Специалисты компании Adversis в очередной раз доказывают, что человеческий фактор – одна из наиболее острых проблем в сфере кибербезопасности. Исследователи обнаружили, что многие компании, использующие платформу для облачного хостинга и совместного использования файлов Box.com, часто оставляют в общем доступе внутренние файлы, важные документы и информацию о проприетарных технологиях. Проблема затрагивает таких гигантов, как Apple, Discovery Channel, Herbalife, Schneider Electric и даже саму Box.
Исследователи объясняют, что источник этой проблемы – тот факт, что по умолчанию уровень доступа к аккаунтам Box не ограничен сотрудниками конкретной компании, из-за чего ссылки на файлы и директории могут быть доступны широкой публике, включая случайных людей. К тому же Box позволяет организациям кастомизировать свои URL, вместо использования случайных символов, то есть в теории ссылки можно просто «подобрать», применив словарную атаку.
В рамках своего исследования, специалисты Adversis, по сути, сделали именно это: просканировали аккаунты Box, принадлежащие крупным компаниям, пытаясь «угадать» URL, на основе ссылок, которыми сотрудники открыто делились ранее. Результаты превзошли все ожидания, исследователи обнаружили:
- тысячи фотографий паспортов;
- номера социального страхования и банковских счетов;
- проектные файлы важных технологических прототипов;
- списки сотрудников;
- финансовую документацию и инвойсы;
- списки клиентов и многолетние архивы внутренних собраний;
- различные ИТ-данные, включая конфигурацию VPN и схемы сетей.
Сообщается, что в настоящее время большинство этих утечек уже были ликвидированы, так как специалисты Adversis уведомили компании о своих «находках» еще осенью прошлого года.

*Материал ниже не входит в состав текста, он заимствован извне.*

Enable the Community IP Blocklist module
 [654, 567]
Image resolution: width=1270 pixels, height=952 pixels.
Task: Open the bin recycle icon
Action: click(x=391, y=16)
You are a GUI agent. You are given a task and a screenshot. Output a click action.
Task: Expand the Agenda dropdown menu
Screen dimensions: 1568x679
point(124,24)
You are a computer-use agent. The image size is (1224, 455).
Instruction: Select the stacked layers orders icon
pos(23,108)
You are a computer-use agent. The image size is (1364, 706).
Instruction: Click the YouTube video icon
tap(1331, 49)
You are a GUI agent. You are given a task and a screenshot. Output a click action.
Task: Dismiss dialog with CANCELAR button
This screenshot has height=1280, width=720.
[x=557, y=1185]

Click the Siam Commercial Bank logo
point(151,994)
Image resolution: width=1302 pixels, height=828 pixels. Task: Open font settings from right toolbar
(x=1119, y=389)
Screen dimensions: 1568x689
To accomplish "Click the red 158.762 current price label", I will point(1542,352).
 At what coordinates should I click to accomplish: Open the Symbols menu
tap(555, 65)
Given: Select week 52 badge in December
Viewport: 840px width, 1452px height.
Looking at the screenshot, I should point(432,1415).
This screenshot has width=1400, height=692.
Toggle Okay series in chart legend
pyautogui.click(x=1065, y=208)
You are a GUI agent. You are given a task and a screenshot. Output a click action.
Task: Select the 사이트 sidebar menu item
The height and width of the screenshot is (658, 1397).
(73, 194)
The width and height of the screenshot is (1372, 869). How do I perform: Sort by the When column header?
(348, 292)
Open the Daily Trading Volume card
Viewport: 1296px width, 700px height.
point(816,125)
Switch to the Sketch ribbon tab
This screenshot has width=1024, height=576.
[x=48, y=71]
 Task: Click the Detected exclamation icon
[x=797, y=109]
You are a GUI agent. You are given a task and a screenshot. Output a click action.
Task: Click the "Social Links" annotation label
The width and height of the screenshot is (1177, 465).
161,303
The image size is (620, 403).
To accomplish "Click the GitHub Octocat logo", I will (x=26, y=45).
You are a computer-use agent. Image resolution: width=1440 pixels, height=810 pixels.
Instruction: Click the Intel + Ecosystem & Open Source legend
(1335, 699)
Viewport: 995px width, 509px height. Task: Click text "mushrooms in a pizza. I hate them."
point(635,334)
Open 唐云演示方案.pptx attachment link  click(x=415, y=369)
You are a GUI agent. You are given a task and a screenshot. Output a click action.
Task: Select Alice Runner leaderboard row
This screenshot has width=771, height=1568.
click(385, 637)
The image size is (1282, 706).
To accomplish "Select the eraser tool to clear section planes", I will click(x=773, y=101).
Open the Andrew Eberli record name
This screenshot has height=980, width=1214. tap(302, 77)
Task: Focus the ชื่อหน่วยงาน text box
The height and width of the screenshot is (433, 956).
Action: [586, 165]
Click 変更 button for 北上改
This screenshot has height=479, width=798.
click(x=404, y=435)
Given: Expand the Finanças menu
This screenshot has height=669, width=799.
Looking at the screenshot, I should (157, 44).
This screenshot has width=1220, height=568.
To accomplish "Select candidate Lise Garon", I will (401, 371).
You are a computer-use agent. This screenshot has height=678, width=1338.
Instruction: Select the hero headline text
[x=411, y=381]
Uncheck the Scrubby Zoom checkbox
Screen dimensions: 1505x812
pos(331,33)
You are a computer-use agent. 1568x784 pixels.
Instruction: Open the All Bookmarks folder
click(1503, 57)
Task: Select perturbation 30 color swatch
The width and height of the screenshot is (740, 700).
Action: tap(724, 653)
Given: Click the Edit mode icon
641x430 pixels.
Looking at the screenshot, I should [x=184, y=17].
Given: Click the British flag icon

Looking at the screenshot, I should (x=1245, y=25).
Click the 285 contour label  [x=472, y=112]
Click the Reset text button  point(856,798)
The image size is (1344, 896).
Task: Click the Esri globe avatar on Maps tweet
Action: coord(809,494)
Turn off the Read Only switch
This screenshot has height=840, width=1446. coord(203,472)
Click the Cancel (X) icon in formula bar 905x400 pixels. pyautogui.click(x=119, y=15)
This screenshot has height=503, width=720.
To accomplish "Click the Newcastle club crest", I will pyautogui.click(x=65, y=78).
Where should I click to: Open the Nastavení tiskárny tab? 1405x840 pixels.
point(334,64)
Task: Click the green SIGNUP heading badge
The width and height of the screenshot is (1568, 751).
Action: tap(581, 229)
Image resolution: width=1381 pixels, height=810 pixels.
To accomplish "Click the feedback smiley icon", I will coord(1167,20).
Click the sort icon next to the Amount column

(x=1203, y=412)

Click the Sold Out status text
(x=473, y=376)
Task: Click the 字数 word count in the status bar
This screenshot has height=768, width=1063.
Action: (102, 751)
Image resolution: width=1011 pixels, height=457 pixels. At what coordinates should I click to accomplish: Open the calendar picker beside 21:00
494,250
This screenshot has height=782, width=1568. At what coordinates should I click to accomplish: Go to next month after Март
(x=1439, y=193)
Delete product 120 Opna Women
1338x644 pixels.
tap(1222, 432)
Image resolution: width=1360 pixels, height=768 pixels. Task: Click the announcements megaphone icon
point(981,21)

Кстати, исходный код инструмента, которым пользовались аналитики, уже открыт и опубликован на GitHub.
Разработчики Box уже поспешили заверить СМИ, что в отчете Adversis речь идет не о каких-то уязвимостях. Также в компании подчеркнули, что предоставляют своим клиентам все необходимые инструменты для поиска открытых ссылок, их отключения, а также отключения кастомизации URL. Так, администраторы имеют возможность убедиться, что доступ «People in the Company» задан для всех ссылок, которыми делятся сотрудники. В блоге Box также был опубликован материал, посвященный тому, как проверить, сколько публично доступных ссылок создали сотрудники, как правильно настроить доступ и кастомизировать URL.